Task item. Repeat each entry. Keep every line exactly as it is.

BEGIN Dataset extract

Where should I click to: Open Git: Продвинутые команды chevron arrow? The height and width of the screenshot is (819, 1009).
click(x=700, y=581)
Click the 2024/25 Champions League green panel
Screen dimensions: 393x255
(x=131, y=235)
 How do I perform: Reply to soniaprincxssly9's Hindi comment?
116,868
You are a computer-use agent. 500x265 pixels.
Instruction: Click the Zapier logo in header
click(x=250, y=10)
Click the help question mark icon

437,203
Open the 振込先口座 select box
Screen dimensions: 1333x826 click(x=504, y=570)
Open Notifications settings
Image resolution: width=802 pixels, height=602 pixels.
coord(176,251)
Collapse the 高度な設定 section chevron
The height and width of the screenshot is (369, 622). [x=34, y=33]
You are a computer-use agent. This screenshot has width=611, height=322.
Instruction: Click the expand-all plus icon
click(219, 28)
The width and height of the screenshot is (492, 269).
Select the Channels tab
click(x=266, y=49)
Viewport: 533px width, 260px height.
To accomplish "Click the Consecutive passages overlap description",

END Dataset extract

Answer to this task.
Where should I click to: Open Git: Продвинутые команды chevron arrow? The height and width of the screenshot is (819, 1009).
click(x=700, y=581)
Click the 2024/25 Champions League green panel
Screen dimensions: 393x255
(x=131, y=235)
 How do I perform: Reply to soniaprincxssly9's Hindi comment?
116,868
You are a computer-use agent. 500x265 pixels.
Instruction: Click the Zapier logo in header
click(x=250, y=10)
Click the help question mark icon

437,203
Open the 振込先口座 select box
Screen dimensions: 1333x826 click(x=504, y=570)
Open Notifications settings
Image resolution: width=802 pixels, height=602 pixels.
coord(176,251)
Collapse the 高度な設定 section chevron
The height and width of the screenshot is (369, 622). [x=34, y=33]
You are a computer-use agent. This screenshot has width=611, height=322.
Instruction: Click the expand-all plus icon
click(219, 28)
The width and height of the screenshot is (492, 269).
Select the Channels tab
click(x=266, y=49)
Viewport: 533px width, 260px height.
To accomplish "Click the Consecutive passages overlap description",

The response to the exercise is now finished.